Mississippi Sues to Stop NFIP Rate Hikes
The Mississippi Insurance Department has asked a federal court in Gulfport, Miss., for an injunction to delay flood insurance rate hikes scheduled to go into effect Tuesday.
Insurance Commissioner Mike Chaney said he filed the suit against the Federal Emergency Management Agency as administrator of the National Flood Insurance Program and Craig Fugate, FEMA administrator because the hikes “will affect millions of homeowners, not only in Mississippi, but across the country and are intended to repay the debt from catastrophes being carried by the NFIP and to make rates in the future actuarially sound.”
“We’ve known for a long time that the flood program needed reform,” he said. "We know the program is deeply in debt, but it seems grossly unfair to place that burden directly on homeowners who simply followed the rules and did what was asked of them.”
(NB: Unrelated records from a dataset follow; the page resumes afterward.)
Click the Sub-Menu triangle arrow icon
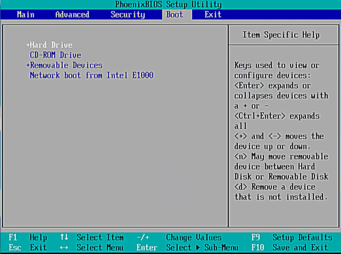Screen dimensions: 341x254 coord(198,248)
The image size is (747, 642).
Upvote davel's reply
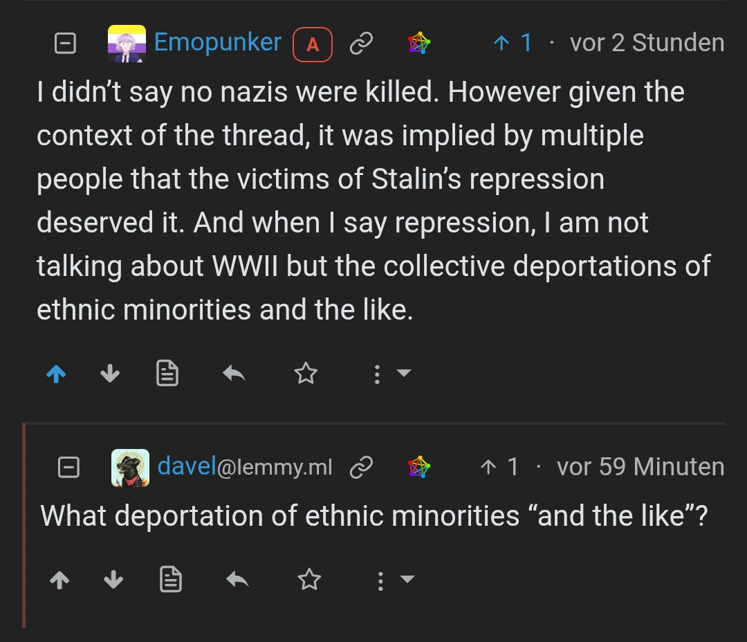click(60, 580)
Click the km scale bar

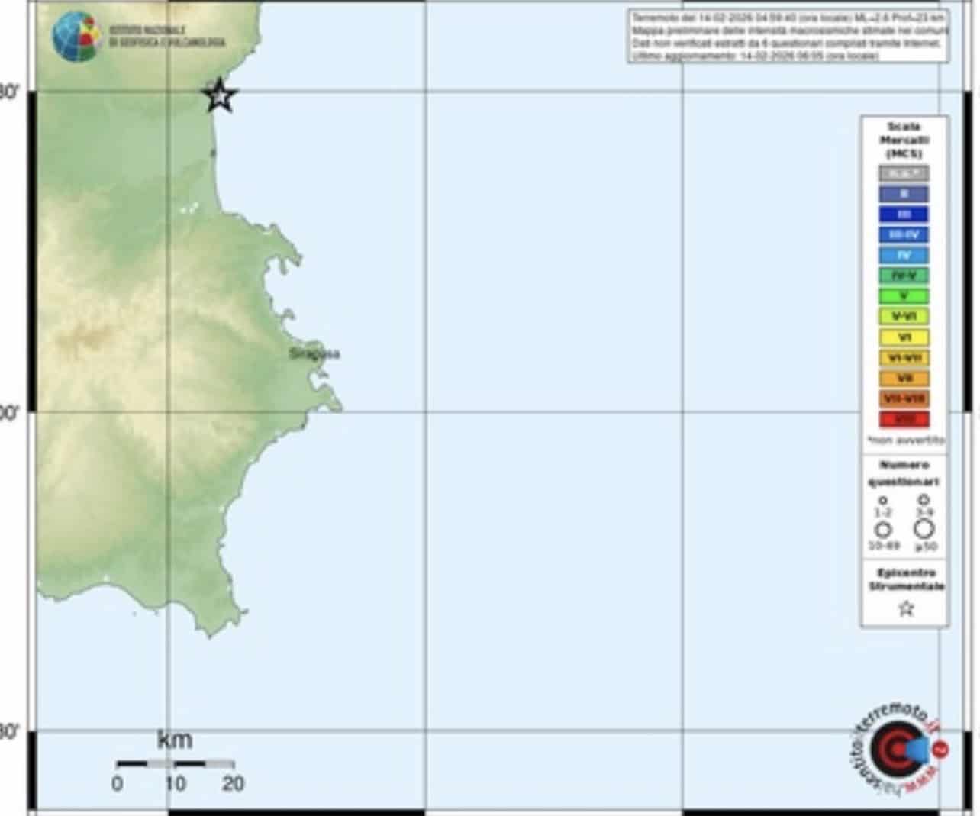(175, 763)
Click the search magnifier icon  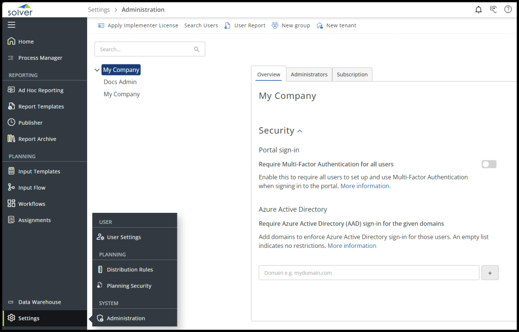[197, 50]
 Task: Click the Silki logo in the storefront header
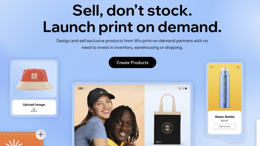pos(81,88)
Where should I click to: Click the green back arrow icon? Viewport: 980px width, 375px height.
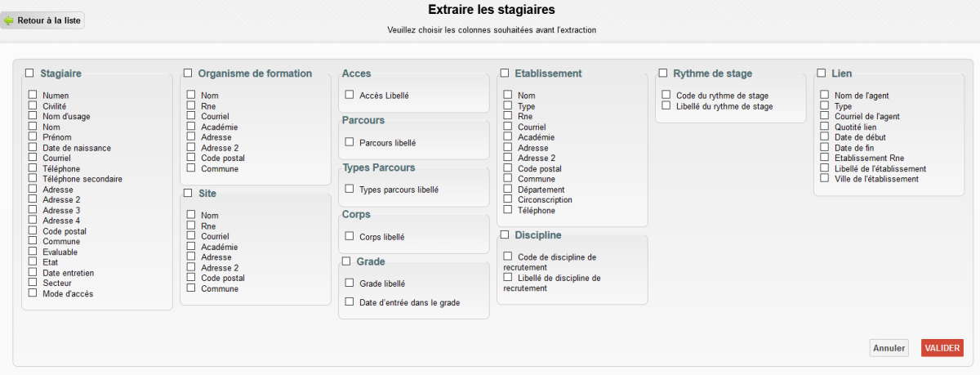point(9,20)
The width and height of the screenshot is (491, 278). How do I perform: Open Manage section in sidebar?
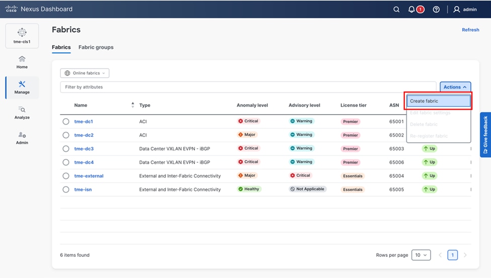point(22,87)

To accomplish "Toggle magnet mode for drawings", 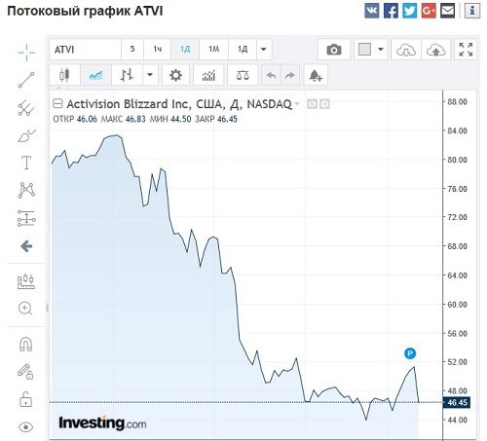I will point(25,345).
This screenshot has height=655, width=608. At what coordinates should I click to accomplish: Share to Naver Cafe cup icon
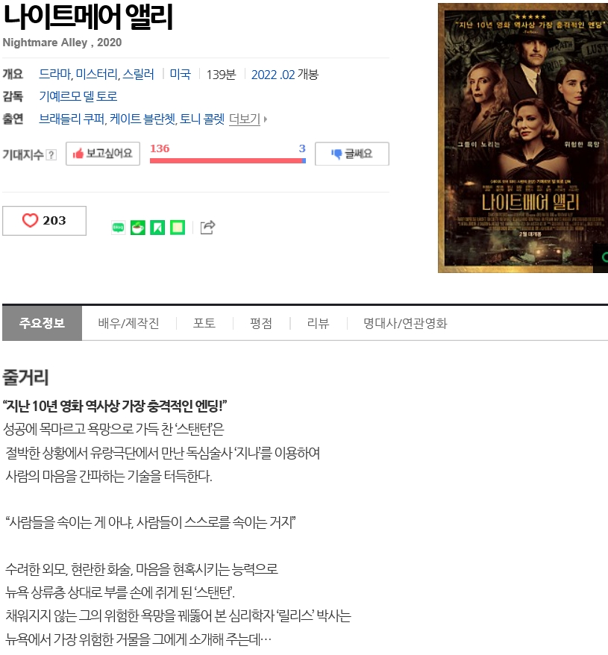pos(138,228)
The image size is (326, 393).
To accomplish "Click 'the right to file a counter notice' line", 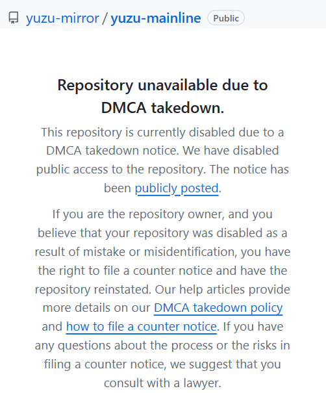I will pyautogui.click(x=162, y=271).
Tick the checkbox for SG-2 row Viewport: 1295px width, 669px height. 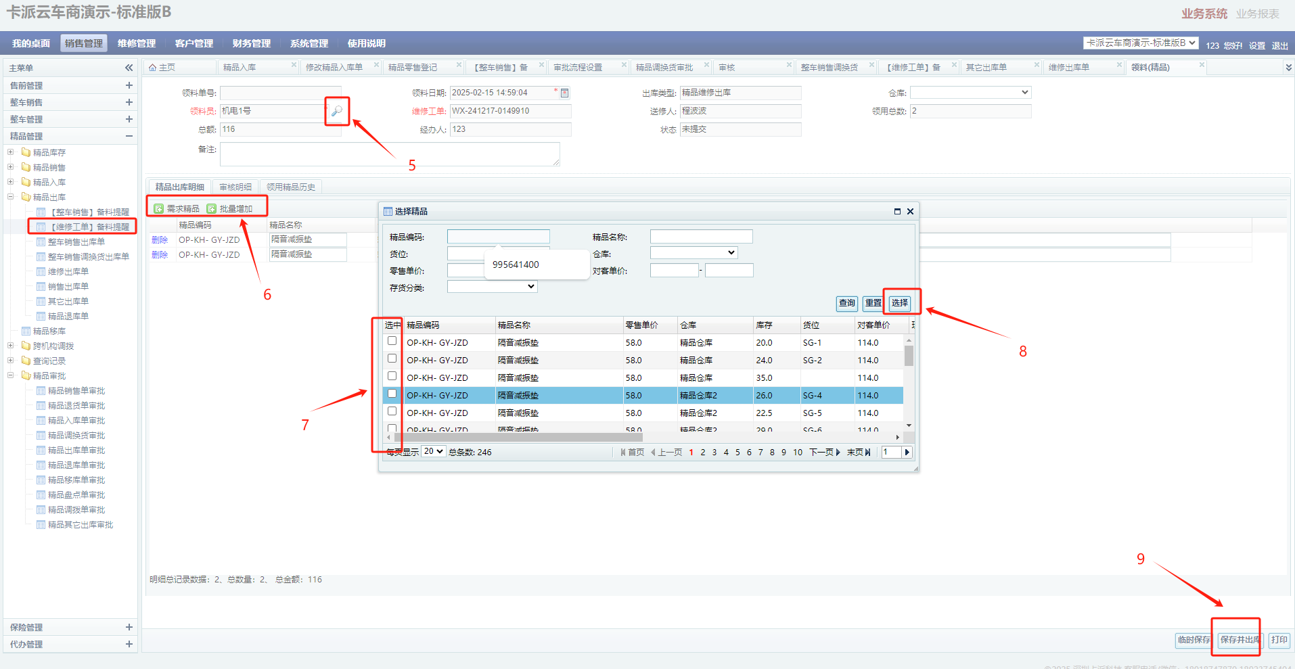tap(392, 359)
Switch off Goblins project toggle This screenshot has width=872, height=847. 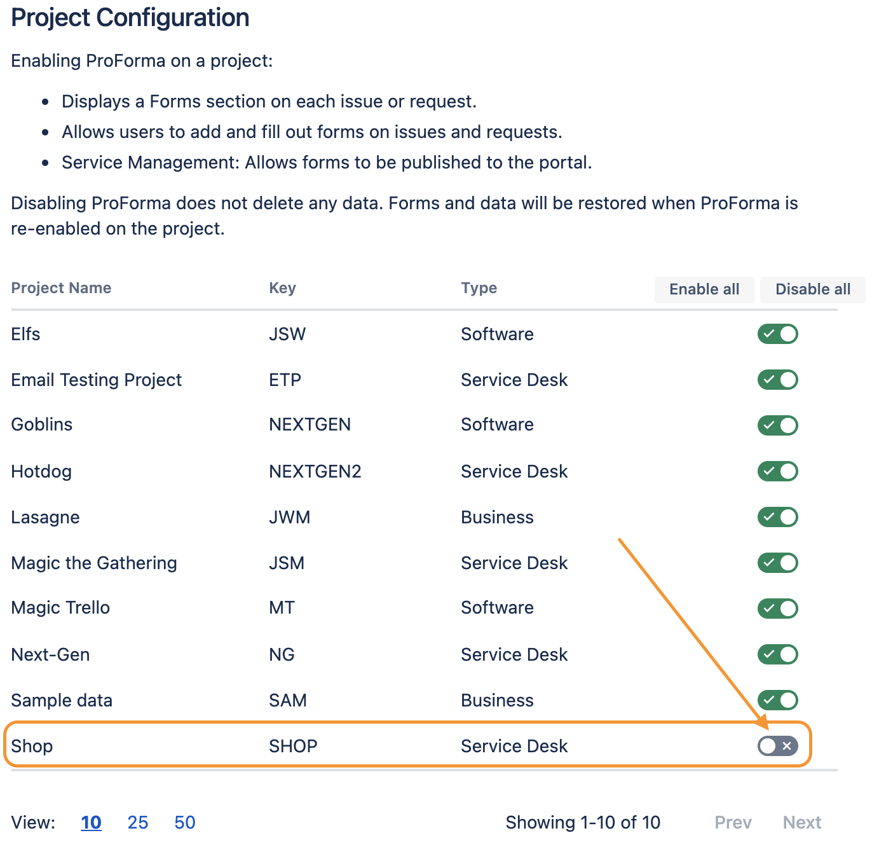pyautogui.click(x=777, y=425)
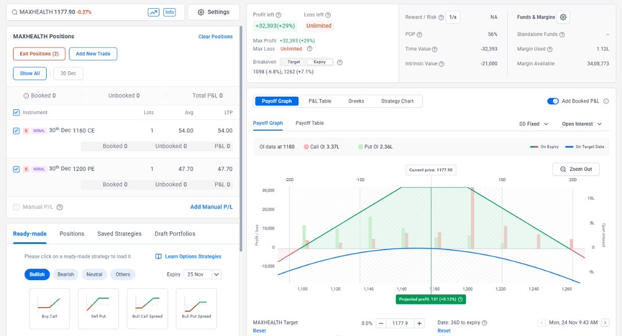Open the MAXHEALTH chart trend icon
622x336 pixels.
153,12
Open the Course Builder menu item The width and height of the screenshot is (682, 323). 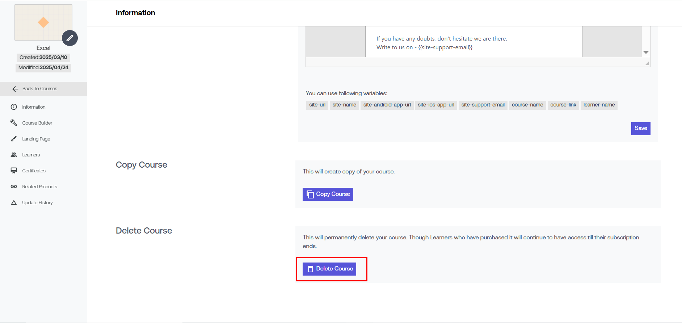tap(37, 123)
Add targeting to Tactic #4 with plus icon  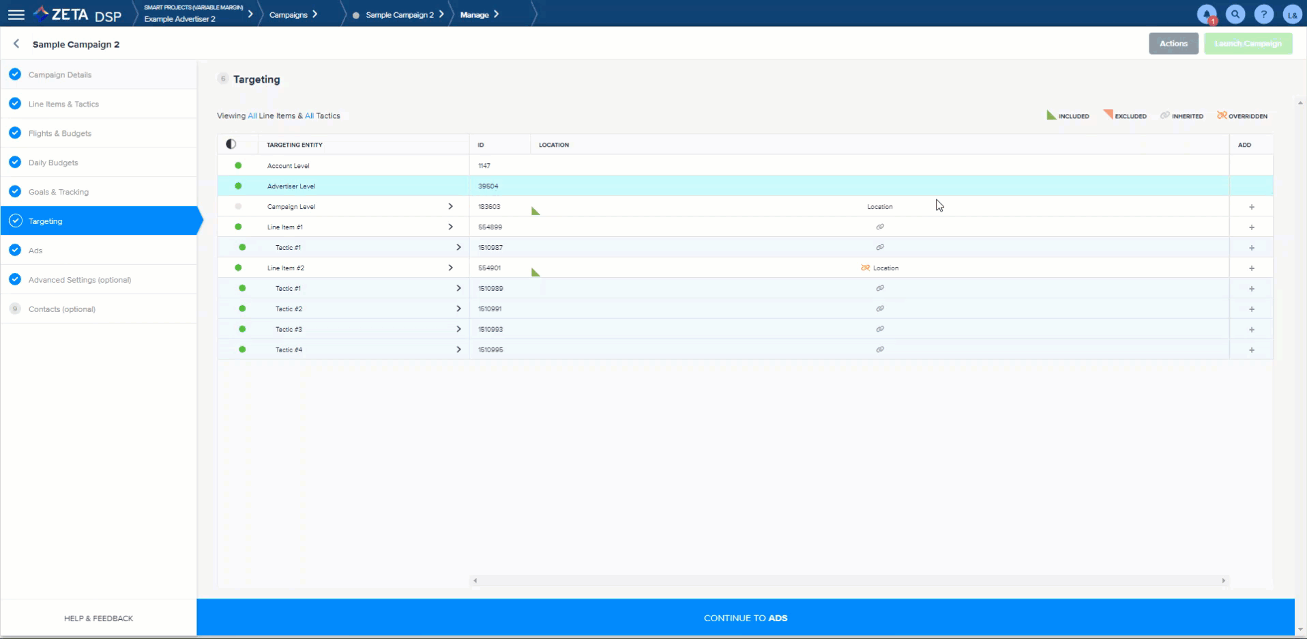pos(1251,350)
Joseph Ammerman, chief of staff to Chaney at the Mississippi Insurance Department, said it is unlikely that the Gulfport court will hold the necessary hearing on the injunction request for two or three weeks. That means that individual homeowners and mortgage servicers, who will start getting bills reflecting the new rates starting Tuesday, will have to be charged the increased rates.
If the court grants the injunction, it could wreak havoc for the 83 insurance companies that administer the National Flood Insurance Program through the Write-Your-Own system, and for the contractor that runs NFIP-direct, a Federal Emergency Management Agency-administered program for the approximately 833,000 ratepayers who deal with FEMA directly.
It could also impact mortgage services of homes that either are required to have flood insurance on their homes or businesses, or do so voluntarily.
The flood insurance program serves approximately 5.6 million ratepayers nationwide.
The suit said rate hikes scheduled to go into effect are “perceived as an oncoming economic disaster to Mississippi citizens and other persons having homes or businesses located in a flood zone.”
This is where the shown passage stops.